Il est près de neuf heures quand le groupe de Liverpool apparaît sur scène. Enfin, « apparaît » n’est pas le terme le plus approprié : Ian McCulloch, son guitariste Will Sergeant (ils sont les deux seuls rescapés de la formation d’origine) et les autres resteront éclairés par l’arrière pendant toute la durée du concert. Pour cause d’économie sur le budget make-up, se dit-on ironiquement. Ou, plus sérieusement, pour s’effacer derrière une musique qui, elle, n’a que très peu pris de rides et qui va sonner tout au long de la soirée avec une clarté rarement entendue en pareille circonstance. Et puis, il a beau rester dans l’ombre, c’est un McCulloch toujours frondeur qui s’adresse à plusieurs reprises au public… sans qu’on comprenne toujours bien distinctement tout ce qu’il lui dit.

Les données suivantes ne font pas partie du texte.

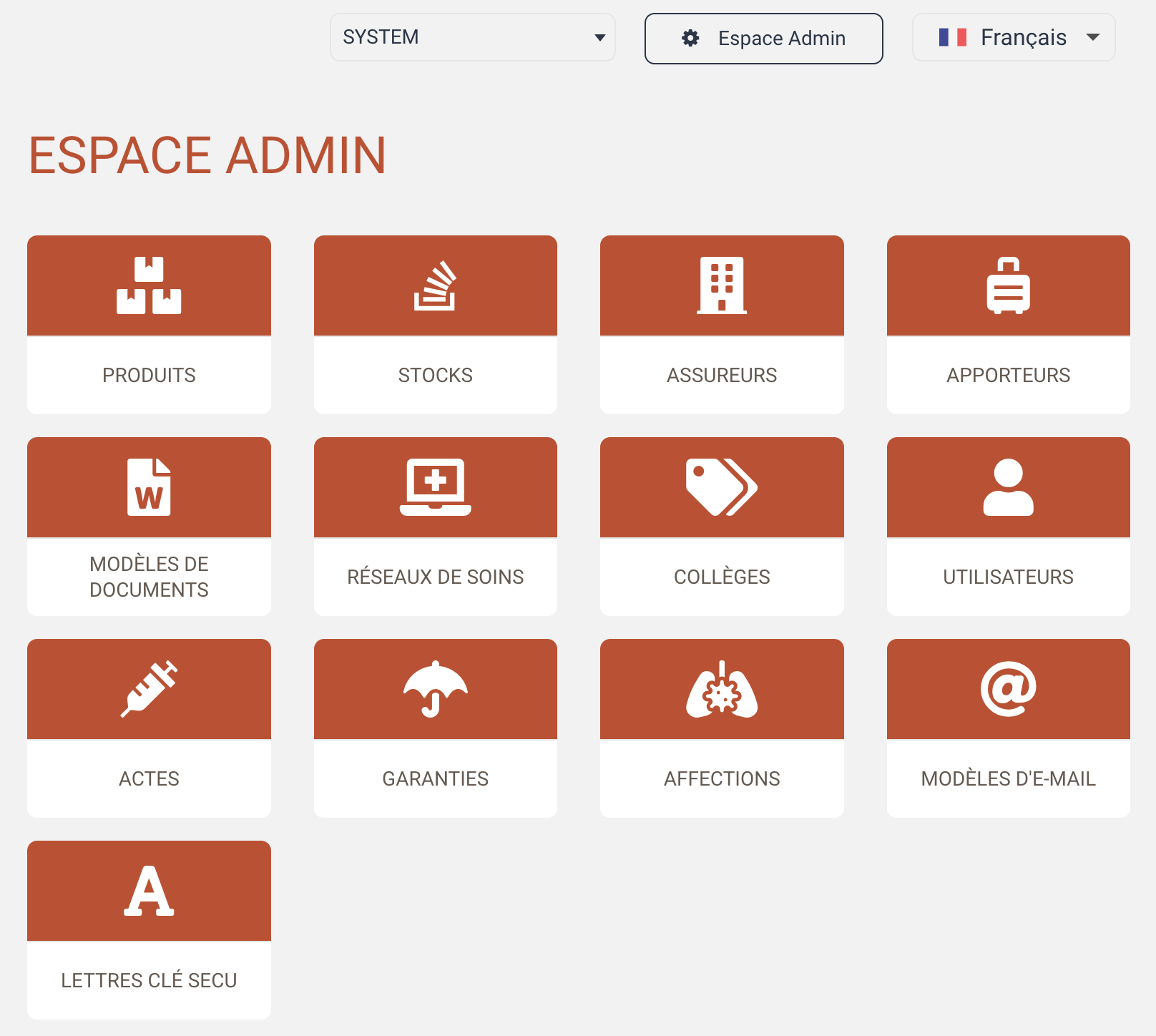Select the tags icon for Collèges
Image resolution: width=1156 pixels, height=1036 pixels.
(x=722, y=487)
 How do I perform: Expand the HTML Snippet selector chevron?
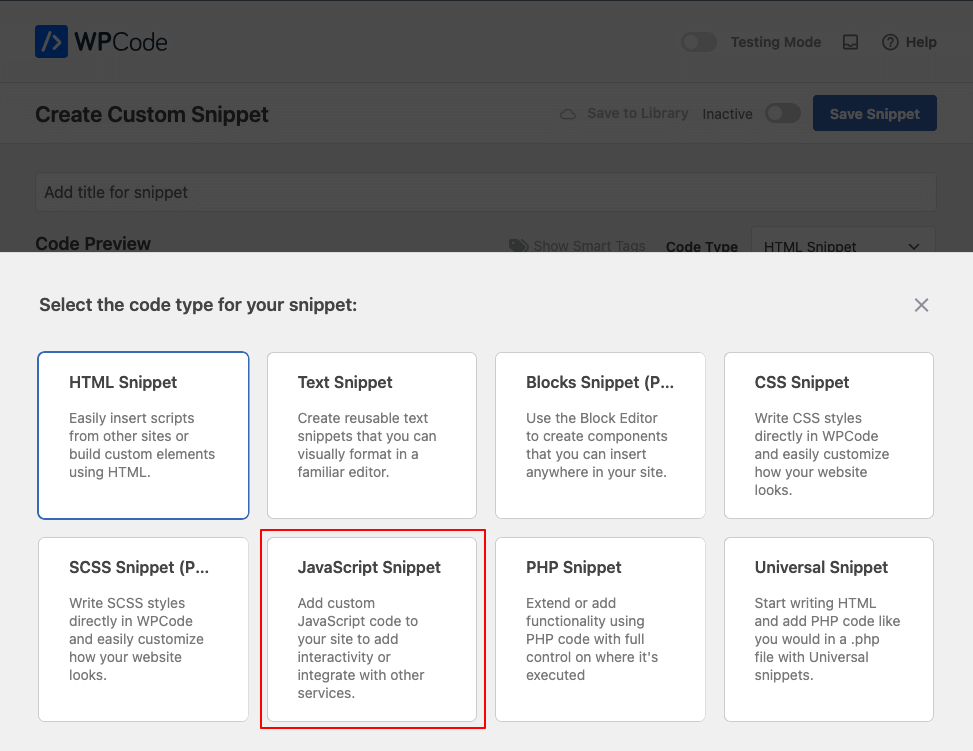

« Going up » et « Stars are stars » servent aussi un peu à la chauffer, cette voix par moments rauque comme celle d’un Joe Strummer. Avec « Crocodiles » et « Rescue », leurs déflagrations électriques et leurs guitares tranchantes, on se retrouve clairement dans cette atmosphère post-punk qui a baigné la naissance du groupe. Joué dans l’ordre des plages, tous les titres du premier album y passent, jusqu’au chaudron bouillonnant de « Happy death men » ; on est encore loin de ces « Bring on the dancing horses » cristallins qui scelleront plus tard le succès d’Echo & The Bunnymen auprès d’un public un peu plus large.

“Show of strength” (Ancienne Belgique – 20/01/12)

Le temps d’une courte pause en backstage, et les Anglais se replongent dans Heaven up here, toujours selon le même principe. « Over the wall », avec sa batterie qui claque accompagnée de flashes de lumière blanche, est un point d’orgue un peu psychédélique. Si « Promise » annonce les compos épurées ultérieures, on revient vite au rock avec la plage titulaire de l’album. Pour finalement clôturer ce voyage dans le passé, sans nostalgie affichée soulignons-le, avec cet « All my colours » dont le temps n’a pas effacé les accents poignants.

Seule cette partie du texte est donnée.